The road and the grocery store aisle as windows to knowledge and sustenance offer polar opposites to the American experience. What happened? Kerouac was writing at the dawn of the 1960s, an “age of contradiction,” as historian Howard Brick has contended. Brick’s chapter titles outline the coming tensions: this was a decade marked by knowledge and ideology; authenticity and artifice; community and mass society; systems and the distrust of order; peace and violence. Kerouac’s sunset in On the Road is also evening in an America bent on conformity. The 1960s would be loud. But DeLillo’s 1980s would be quite different again. In contrast to an age of contradiction, the historian Daniel T. Rodgers examined the last quarter of the twentieth century and described an “age of fracture.” The social, moral, and economic boundaries that defined previous American generations lost concrete definition, creating a certain ambivalence that trades on a new chapter of American exceptionalism—and, indeed, postmodernism, where scepticism towards metanarratives, heightened superficiality, and consumerism reign supreme. Which is very much the world of White Noise.

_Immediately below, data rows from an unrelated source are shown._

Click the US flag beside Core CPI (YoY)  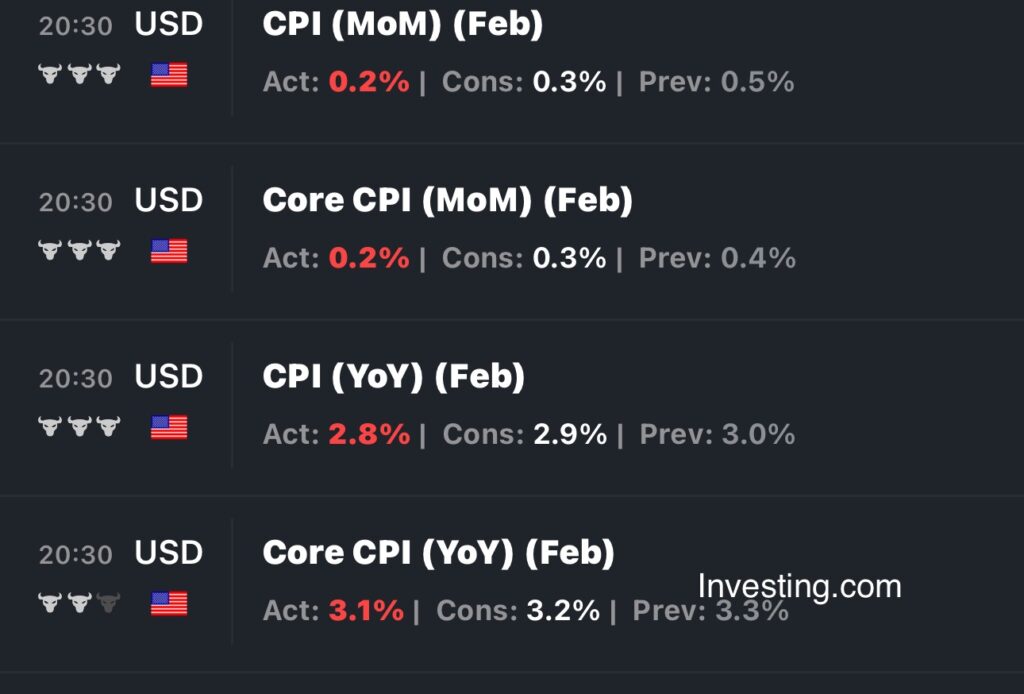(x=169, y=603)
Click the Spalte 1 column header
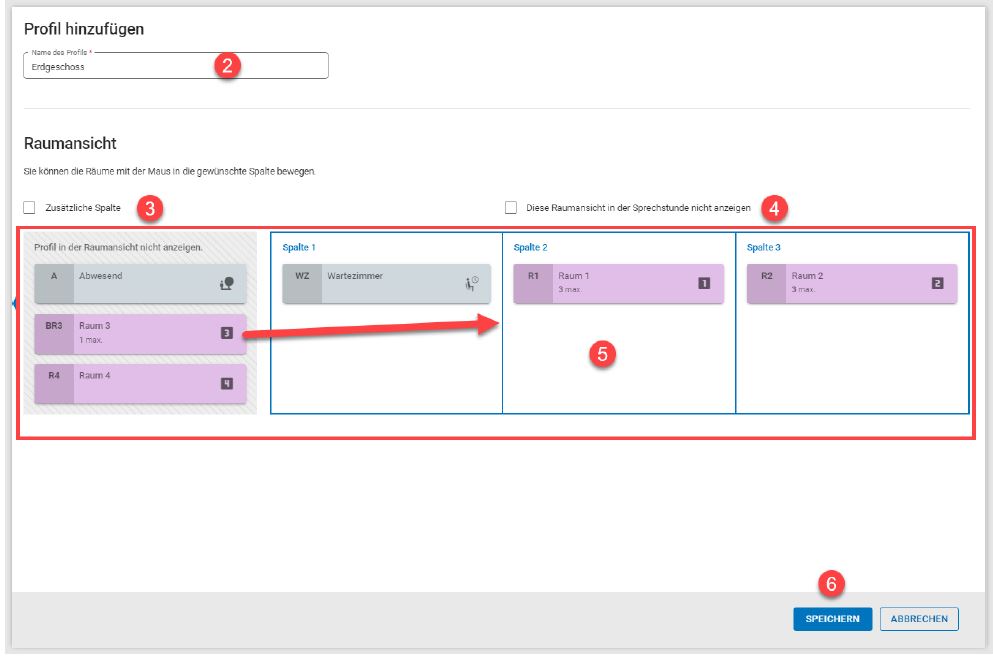993x657 pixels. (x=297, y=247)
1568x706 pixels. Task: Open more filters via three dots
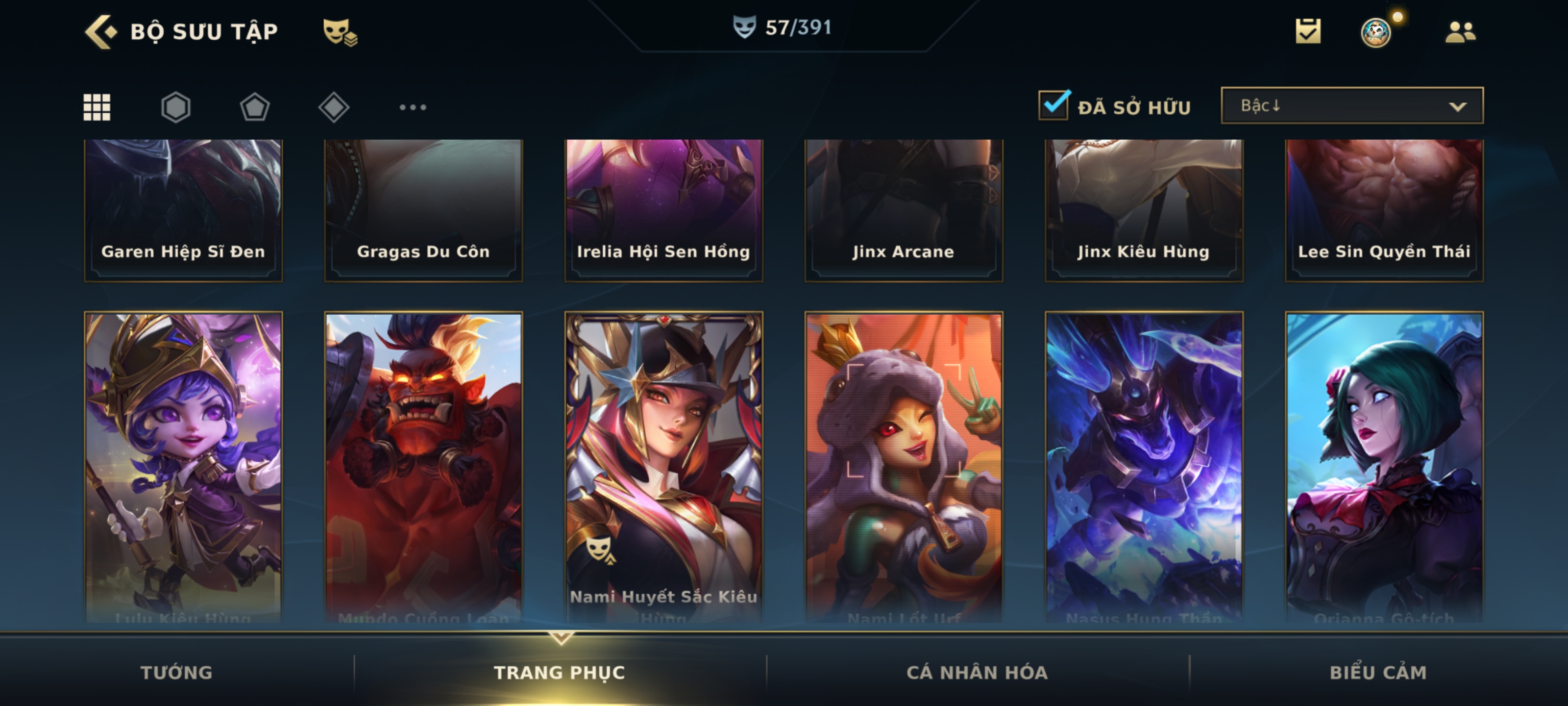tap(413, 107)
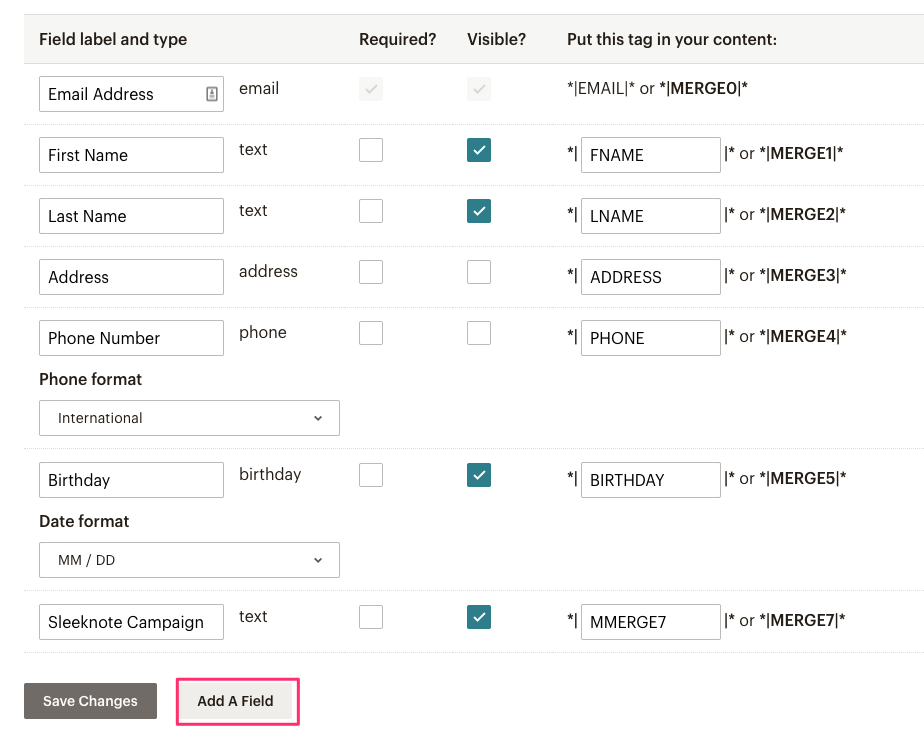The image size is (924, 729).
Task: Make the Phone Number field visible
Action: pyautogui.click(x=479, y=333)
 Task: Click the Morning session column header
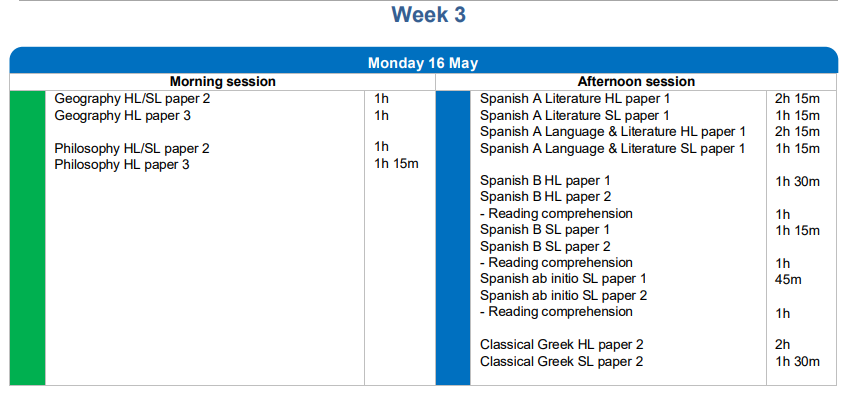(x=222, y=81)
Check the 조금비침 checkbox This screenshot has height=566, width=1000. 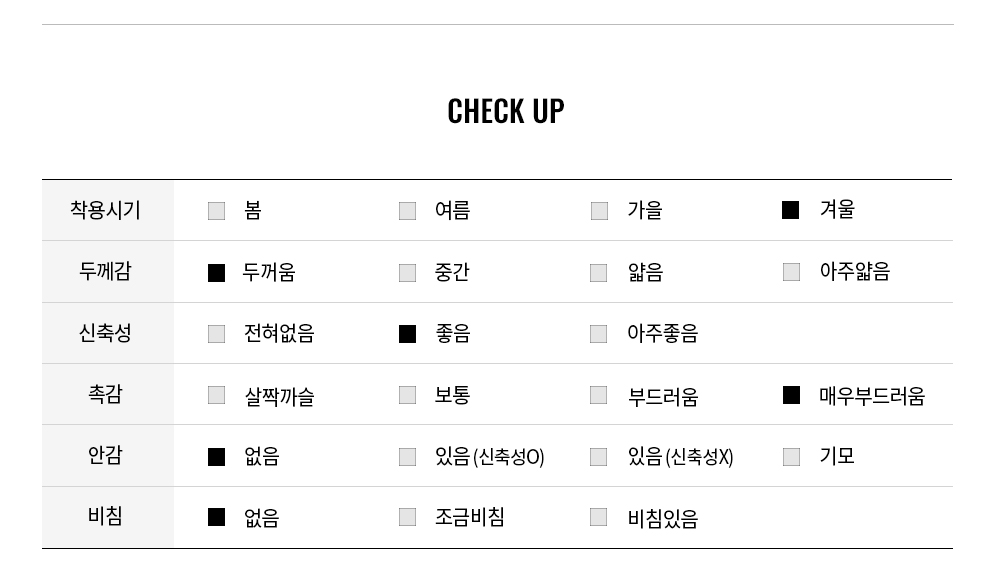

On the one hand, the lazy point to make is how these two literary conclusions suggest a dissolution of the American dream. But there is also a fascinating expression of the American sadness described some years later by David Foster Wallace in The Infinite Jest (1996). I need to do more to situate toxic fear within this grander context, but uncertainty, changing risk perceptions, and widespread fear are consistent with many of the cultural themes Rodgers sees in his age of fracture.